**SOURCE INFORMATION**
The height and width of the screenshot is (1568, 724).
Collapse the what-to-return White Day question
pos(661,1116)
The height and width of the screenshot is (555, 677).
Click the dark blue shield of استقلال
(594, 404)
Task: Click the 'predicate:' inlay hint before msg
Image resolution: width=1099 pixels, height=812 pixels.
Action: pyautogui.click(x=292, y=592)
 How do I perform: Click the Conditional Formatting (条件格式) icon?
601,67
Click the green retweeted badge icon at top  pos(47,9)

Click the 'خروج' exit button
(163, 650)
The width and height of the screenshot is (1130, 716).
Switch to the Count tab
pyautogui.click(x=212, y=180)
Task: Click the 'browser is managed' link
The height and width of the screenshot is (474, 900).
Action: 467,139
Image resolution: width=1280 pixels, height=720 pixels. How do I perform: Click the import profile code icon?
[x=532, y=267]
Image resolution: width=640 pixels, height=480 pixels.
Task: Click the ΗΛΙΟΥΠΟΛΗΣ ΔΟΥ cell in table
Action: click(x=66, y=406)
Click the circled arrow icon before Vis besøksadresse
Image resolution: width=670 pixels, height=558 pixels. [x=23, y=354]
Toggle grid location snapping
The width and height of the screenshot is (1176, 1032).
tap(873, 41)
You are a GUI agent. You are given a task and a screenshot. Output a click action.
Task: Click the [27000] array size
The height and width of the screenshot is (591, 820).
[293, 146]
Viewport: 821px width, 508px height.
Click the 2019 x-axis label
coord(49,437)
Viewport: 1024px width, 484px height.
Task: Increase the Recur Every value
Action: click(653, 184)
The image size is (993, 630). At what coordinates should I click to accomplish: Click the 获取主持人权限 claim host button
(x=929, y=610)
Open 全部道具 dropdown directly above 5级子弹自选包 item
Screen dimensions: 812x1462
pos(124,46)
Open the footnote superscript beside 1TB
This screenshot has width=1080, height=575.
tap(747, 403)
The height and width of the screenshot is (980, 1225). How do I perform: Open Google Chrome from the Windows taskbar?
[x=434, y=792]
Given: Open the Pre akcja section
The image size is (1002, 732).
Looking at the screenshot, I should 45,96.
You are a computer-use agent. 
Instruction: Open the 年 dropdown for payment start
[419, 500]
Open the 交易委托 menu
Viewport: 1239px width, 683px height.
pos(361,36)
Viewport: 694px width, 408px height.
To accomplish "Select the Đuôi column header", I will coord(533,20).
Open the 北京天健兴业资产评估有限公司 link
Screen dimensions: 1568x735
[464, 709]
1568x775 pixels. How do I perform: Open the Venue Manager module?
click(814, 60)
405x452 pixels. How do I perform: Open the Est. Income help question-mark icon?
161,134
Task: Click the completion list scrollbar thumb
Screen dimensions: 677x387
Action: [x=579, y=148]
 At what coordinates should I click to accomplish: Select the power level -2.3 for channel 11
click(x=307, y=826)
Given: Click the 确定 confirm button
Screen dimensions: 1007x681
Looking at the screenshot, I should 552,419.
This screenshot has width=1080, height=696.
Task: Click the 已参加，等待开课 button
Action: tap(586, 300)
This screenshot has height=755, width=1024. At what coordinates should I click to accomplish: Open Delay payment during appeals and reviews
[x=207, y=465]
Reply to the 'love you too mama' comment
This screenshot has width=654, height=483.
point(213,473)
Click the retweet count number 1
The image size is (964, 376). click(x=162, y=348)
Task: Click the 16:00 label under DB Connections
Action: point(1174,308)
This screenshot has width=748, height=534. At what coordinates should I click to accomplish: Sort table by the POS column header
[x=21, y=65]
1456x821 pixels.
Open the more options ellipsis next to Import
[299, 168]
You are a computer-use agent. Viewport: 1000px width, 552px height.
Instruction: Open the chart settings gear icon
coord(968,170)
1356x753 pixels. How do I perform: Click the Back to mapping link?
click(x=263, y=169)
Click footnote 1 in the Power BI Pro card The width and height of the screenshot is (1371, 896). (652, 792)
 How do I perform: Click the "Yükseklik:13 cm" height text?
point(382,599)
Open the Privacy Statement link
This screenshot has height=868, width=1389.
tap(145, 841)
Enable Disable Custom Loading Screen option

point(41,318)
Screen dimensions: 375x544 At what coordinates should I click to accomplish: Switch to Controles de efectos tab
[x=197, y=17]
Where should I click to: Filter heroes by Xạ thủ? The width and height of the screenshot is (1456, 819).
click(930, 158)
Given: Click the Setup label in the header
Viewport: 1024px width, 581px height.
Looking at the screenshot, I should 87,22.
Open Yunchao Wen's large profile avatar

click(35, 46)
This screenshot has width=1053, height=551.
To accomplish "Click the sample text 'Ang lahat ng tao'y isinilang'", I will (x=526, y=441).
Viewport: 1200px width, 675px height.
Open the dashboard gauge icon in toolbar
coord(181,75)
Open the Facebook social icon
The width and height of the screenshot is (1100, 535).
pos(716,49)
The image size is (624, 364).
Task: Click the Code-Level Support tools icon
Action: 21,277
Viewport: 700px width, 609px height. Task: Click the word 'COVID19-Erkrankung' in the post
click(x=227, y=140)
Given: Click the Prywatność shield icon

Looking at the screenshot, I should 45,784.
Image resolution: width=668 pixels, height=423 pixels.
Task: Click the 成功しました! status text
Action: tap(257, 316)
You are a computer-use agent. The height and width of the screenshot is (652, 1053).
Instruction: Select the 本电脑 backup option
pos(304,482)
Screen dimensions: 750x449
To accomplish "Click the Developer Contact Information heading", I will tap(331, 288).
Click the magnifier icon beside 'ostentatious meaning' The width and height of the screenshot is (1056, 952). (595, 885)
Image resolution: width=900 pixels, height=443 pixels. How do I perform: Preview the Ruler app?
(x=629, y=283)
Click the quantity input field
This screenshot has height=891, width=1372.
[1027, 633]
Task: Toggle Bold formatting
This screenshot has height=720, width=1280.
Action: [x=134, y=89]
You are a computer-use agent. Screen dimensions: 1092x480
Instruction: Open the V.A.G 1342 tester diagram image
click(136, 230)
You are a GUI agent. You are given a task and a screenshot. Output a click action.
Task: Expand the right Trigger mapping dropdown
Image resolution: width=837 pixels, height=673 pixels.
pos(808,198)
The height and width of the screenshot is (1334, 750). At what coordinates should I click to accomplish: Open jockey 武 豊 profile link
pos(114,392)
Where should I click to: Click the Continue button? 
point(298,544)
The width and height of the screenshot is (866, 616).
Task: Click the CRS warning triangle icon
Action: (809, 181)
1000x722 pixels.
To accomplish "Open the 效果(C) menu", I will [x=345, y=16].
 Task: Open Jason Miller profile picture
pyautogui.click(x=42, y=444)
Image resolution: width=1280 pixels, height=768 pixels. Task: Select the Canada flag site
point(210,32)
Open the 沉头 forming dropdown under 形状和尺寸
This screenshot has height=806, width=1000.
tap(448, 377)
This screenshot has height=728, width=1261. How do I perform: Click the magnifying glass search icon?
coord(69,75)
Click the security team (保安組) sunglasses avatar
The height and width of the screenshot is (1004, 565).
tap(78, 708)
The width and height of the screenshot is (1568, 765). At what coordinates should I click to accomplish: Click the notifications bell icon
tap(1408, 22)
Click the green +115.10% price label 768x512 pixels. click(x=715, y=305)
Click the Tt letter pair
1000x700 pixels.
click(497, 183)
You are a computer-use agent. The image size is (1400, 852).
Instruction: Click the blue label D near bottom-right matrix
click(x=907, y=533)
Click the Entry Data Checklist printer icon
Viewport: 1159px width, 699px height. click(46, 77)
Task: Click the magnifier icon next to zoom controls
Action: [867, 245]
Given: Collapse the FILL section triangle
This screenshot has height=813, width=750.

**WHAT YOU ARE ASKED TO DO**
Transcribe each line of the data above, unaltered, from the one where "Viewport: 694px width, 408px height." appears to the one where "Given: Click the 确定 confirm button" appears, inclusive of both.

**RESPONSE**
Viewport: 694px width, 408px height.
To accomplish "Select the Đuôi column header", I will coord(533,20).
Open the 北京天健兴业资产评估有限公司 link
Screen dimensions: 1568x735
[464, 709]
1568x775 pixels. How do I perform: Open the Venue Manager module?
click(814, 60)
405x452 pixels. How do I perform: Open the Est. Income help question-mark icon?
161,134
Task: Click the completion list scrollbar thumb
Screen dimensions: 677x387
Action: [x=579, y=148]
 At what coordinates should I click to accomplish: Select the power level -2.3 for channel 11
click(x=307, y=826)
Given: Click the 确定 confirm button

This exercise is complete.